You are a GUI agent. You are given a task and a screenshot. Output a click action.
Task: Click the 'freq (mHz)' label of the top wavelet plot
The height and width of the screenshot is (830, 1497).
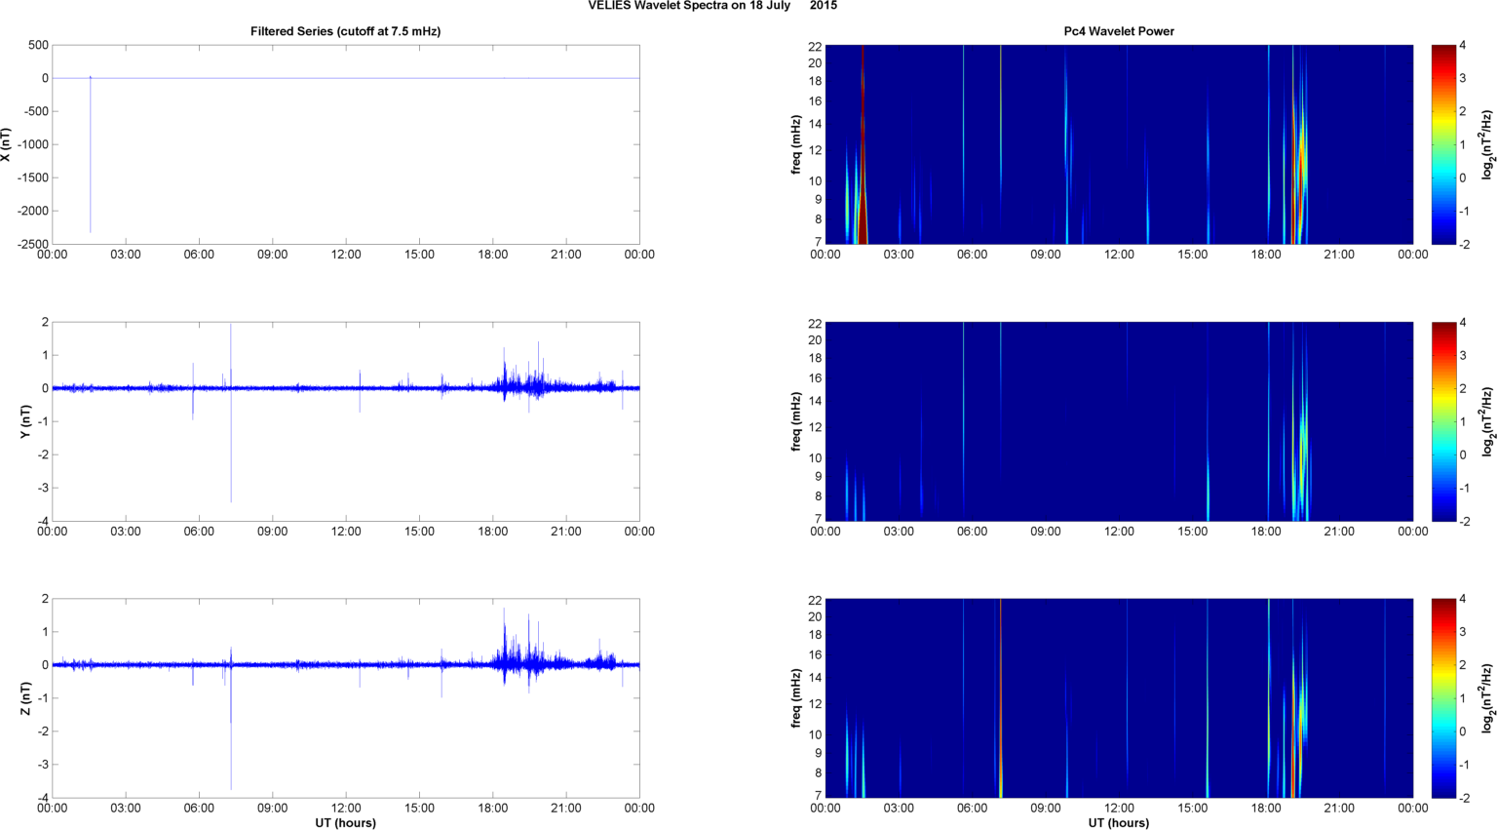click(796, 144)
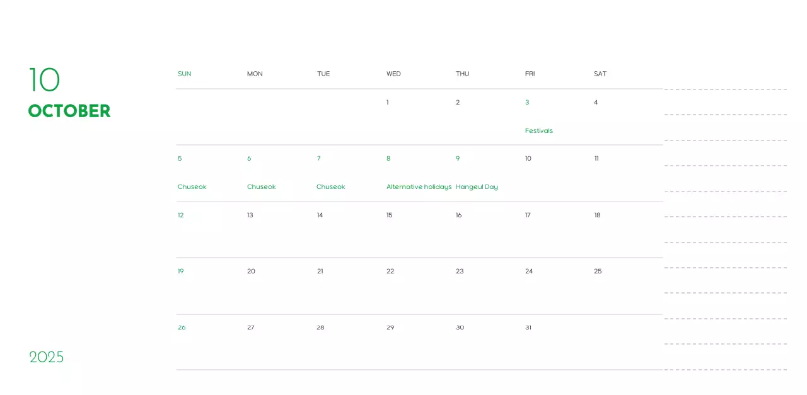This screenshot has height=395, width=807.
Task: Click the year 2025 label
Action: point(47,357)
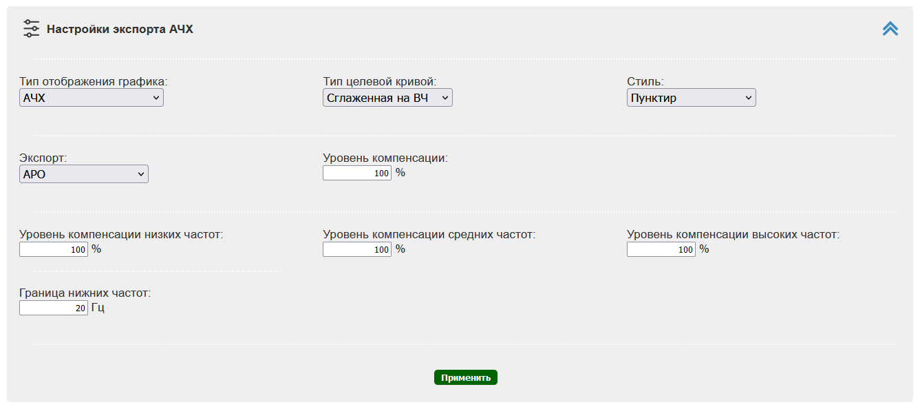
Task: Open the 'Стиль' dropdown set to Пунктир
Action: pos(691,98)
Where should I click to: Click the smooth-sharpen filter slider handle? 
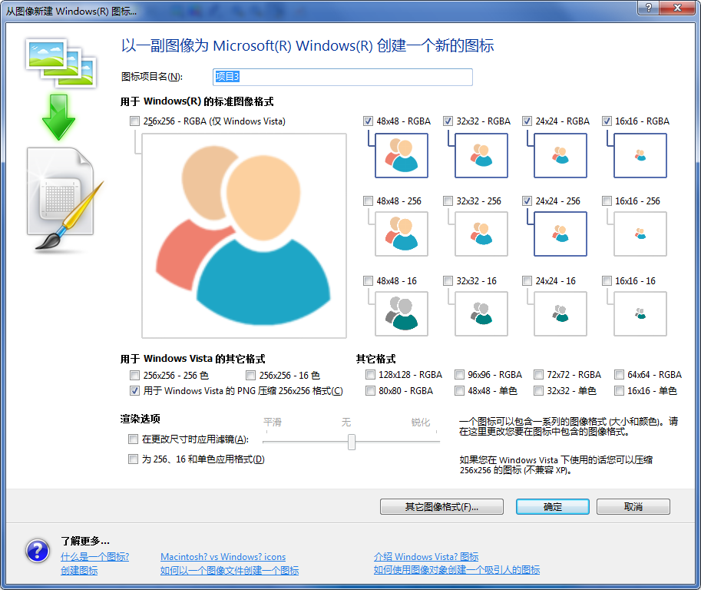(x=352, y=442)

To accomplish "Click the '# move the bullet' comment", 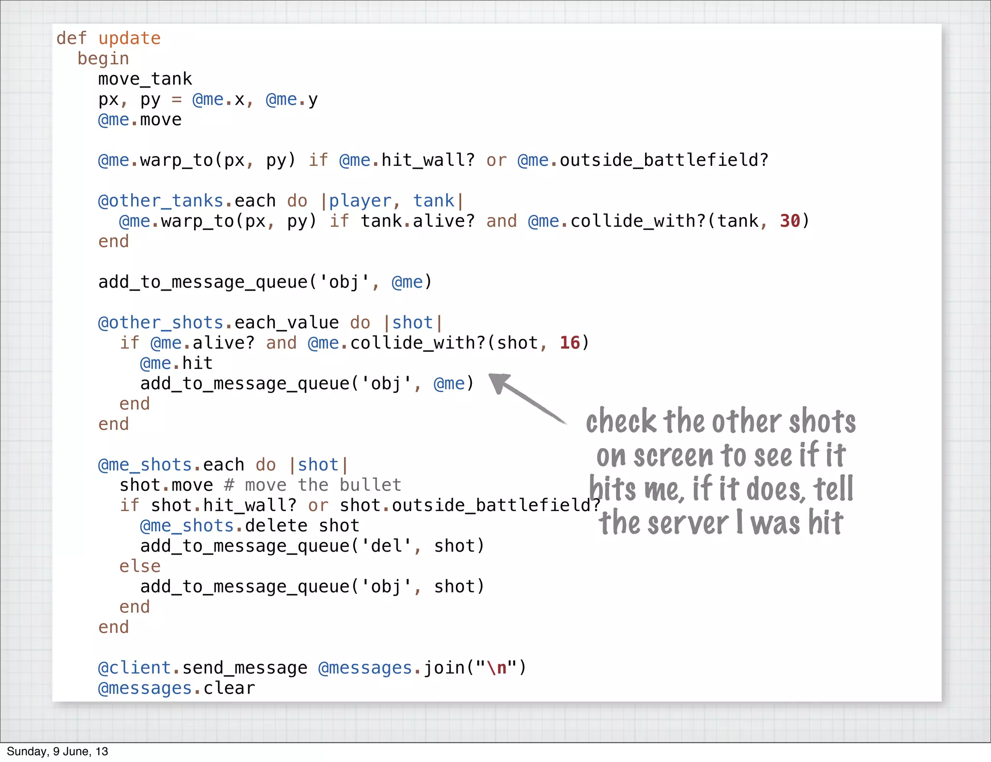I will tap(313, 485).
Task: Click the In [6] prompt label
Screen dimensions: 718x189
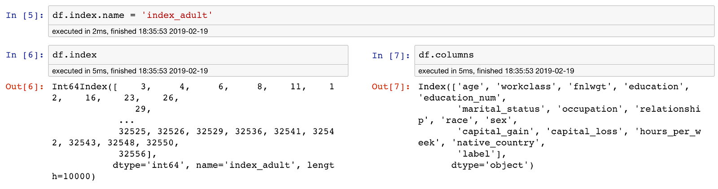Action: (25, 55)
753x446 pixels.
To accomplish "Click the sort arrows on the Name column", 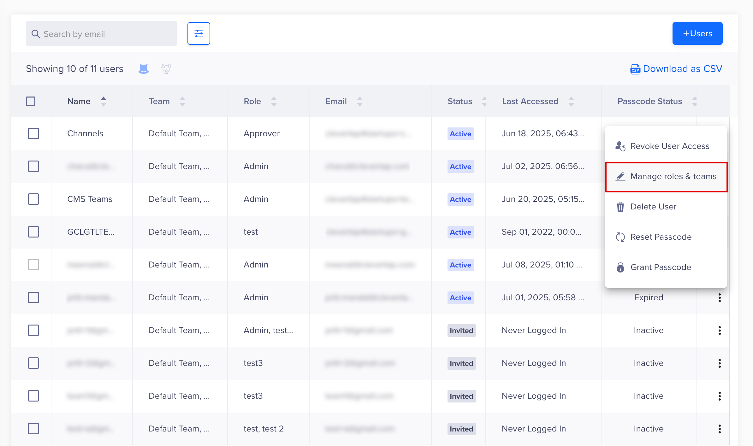I will 104,101.
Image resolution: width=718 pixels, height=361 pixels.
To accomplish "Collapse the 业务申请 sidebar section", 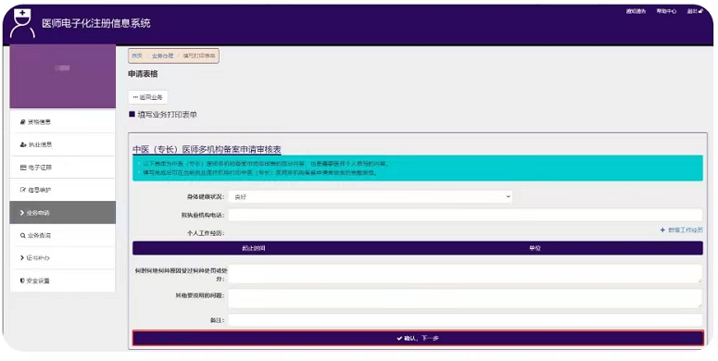I will (62, 213).
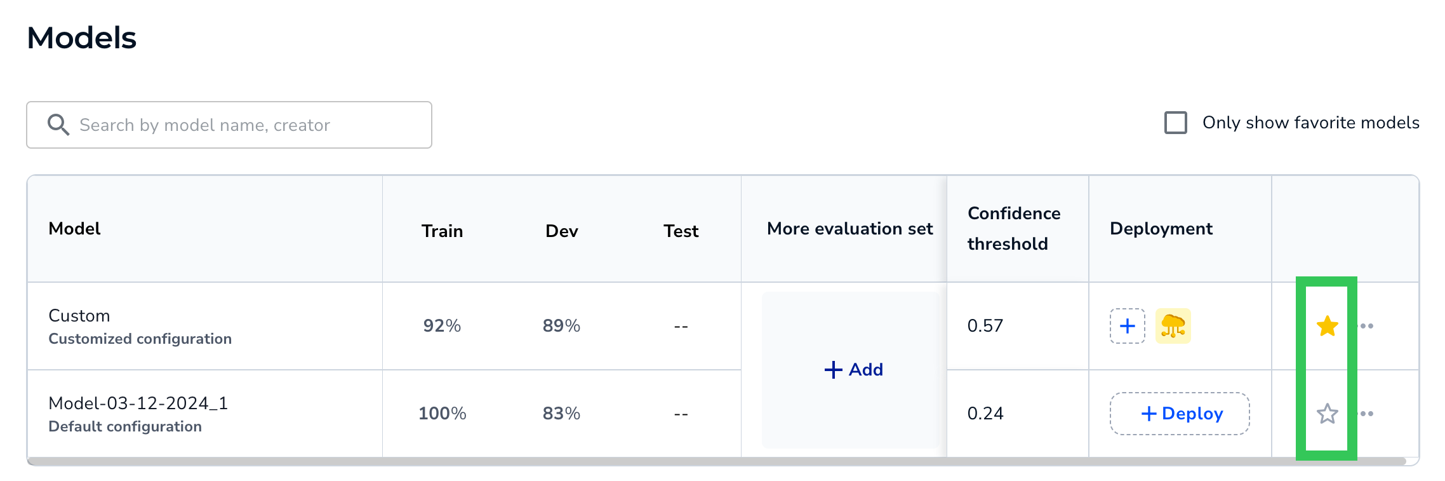Mark Model-03-12-2024_1 as favorite with star
Viewport: 1445px width, 481px height.
point(1327,414)
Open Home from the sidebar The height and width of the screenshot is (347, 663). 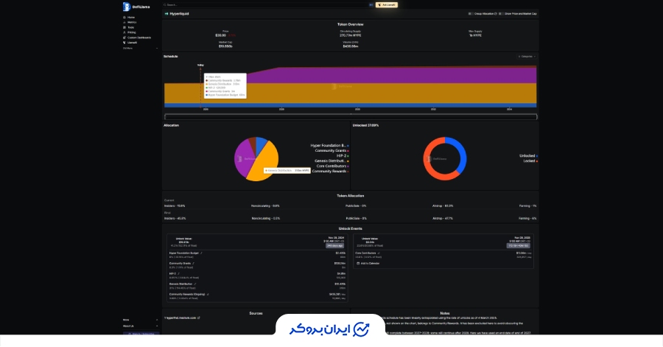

****************************************

▶ _What needs to be done_: Put the stretch from the start of the rows through the line containing "Action: pos(691,98)" into a Markdown table with the columns Number and Line, one entry per line, skipping blank lines and leaving the pictures out.

▶ _Solution to the exercise_:
| Number | Line |
|---|---|
| 1 | You are a GUI agent. You are given a task and a screenshot. Output a click action. |
| 2 | Task: Click the 'freq (mHz)' label of the top wavelet plot |
| 3 | The height and width of the screenshot is (830, 1497). |
| 4 | click(796, 144) |
| 5 | This screenshot has height=395, width=807. |
| 6 | Task: Click the year 2025 label |
| 7 | Action: point(47,357) |
| 8 | Task: Open the 'Стиль' dropdown set to Пунктир |
| 9 | Action: pos(691,98) |